ATLANTA, Georgia, January 10, 2008 (ENS) – Headquartered in Atlanta, the Coca-Cola Company today announced a $2 million grant to support Atlanta’s BeltLine Partnership, a coalition of business, community and civic leaders charged with making the city’s vision for the BeltLine a reality.

The BeltLine project proposes an integrated network of public parks, multi-use trails and transit along a 22 mile historic railroad corridor circling downtown and connecting many neighborhoods directly to each other by streetcar.

The announcement was made by Neville Isdell, chairman and CEO of The Coca-Cola Company, during the Mayor’s 2008 State of the City Business Breakfast. “This is another way for us to give back to our hometown, which has supported us so well over the years,” said Isdell.

The grant supports pedestrian trails in the West End section of Atlanta, which will provide venues for walking, running, cycling, and other outdoor activities.

New multi-use trails will form part of the BeltLine following the 22 mile transit loop, and 11 miles of additional trails will extend into surrounding neighborhoods to increase access to the BeltLine.

The BeltLine will add over 1,200 acres of new green space incorporating public art through a linear park alongside trails, including the creation of new parks and the expansion of existing parks.


The BeltLine in Piedmont
Park (Photo by Daniel Mayer)

Isdell also announced that company executive Ben Jordan will serve as a loaned executive to the Sustainable Atlanta Initiative in support of the City’s sustainability efforts.

A Georgia native, Jordan helps manage a 250-person global organization. He has extensive global environmental experience and has helped lead a number environmental initiatives, including the Company’s work with Global Environmental Management Initiative; the Coalition for Environmentally Responsible Economies; Business for Social Responsibility; World Wildlife Fund, River Network and The Nature Conservancy. Jordan is on the board of Upper Chattahoochee Riverkeeper.

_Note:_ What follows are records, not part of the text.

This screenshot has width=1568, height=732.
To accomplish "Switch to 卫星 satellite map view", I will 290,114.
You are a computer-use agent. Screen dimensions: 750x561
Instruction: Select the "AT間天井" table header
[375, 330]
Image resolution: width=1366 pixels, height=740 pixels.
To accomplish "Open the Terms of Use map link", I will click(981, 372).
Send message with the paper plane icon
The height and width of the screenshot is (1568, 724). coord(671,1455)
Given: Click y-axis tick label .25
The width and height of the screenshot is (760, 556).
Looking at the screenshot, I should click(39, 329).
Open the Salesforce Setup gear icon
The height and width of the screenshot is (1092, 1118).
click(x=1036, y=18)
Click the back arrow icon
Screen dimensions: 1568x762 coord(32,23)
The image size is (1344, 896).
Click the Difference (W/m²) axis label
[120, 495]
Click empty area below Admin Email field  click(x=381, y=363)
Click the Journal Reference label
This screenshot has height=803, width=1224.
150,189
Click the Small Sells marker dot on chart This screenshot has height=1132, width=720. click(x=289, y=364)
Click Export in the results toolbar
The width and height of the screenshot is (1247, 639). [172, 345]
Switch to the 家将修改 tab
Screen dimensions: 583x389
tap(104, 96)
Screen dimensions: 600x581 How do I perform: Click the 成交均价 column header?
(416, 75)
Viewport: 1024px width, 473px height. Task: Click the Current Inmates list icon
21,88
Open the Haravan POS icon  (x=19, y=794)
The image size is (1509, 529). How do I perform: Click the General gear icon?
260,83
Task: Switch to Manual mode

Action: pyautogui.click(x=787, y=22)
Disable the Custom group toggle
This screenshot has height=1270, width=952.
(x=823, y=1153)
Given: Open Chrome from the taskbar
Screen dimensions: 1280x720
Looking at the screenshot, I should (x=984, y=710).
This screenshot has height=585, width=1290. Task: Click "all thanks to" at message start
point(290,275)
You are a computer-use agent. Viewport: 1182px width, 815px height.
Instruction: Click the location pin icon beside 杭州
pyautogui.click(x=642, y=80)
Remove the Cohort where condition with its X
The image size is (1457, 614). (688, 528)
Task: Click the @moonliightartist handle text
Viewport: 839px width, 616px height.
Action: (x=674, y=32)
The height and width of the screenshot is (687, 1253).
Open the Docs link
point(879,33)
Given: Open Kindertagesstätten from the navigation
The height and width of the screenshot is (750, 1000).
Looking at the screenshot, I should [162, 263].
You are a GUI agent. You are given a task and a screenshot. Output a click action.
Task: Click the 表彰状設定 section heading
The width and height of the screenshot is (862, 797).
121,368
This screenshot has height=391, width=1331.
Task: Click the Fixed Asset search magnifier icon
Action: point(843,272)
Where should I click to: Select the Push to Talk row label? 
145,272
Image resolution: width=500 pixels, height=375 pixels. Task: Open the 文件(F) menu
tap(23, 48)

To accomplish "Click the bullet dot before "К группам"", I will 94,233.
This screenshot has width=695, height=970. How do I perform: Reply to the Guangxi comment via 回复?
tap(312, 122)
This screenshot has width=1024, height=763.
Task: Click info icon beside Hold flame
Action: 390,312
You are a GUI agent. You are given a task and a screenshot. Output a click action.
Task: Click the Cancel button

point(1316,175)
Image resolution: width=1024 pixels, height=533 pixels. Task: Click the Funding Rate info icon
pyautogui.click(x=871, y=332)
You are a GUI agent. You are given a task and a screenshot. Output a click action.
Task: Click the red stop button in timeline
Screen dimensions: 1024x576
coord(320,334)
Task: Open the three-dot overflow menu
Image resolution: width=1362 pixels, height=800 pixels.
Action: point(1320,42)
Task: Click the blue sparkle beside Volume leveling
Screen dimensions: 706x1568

The BeltLine will invest $240 million in affordable workforce housing; support the cleanup of contaminated properties; and generate $20 billion of new economic development over its 25 year project span.

The Beltline project is anticipated to cost $2.8 billion over 25 years. It will be funded through local, state, and federal public funds as well as private philanthropic contributions.

Development is already happening in several areas along the BeltLine. Different segments of the BeltLine will be completed at different times. Parks may come first in certain areas, and the trail may begin to take shape first in others. All plans include transit.

With more than $1.5 billion in new investment and more than 60 new projects underway within its Tax Allocation District, the BeltLine is already generating new jobs and stimulating economic activity in Atlanta.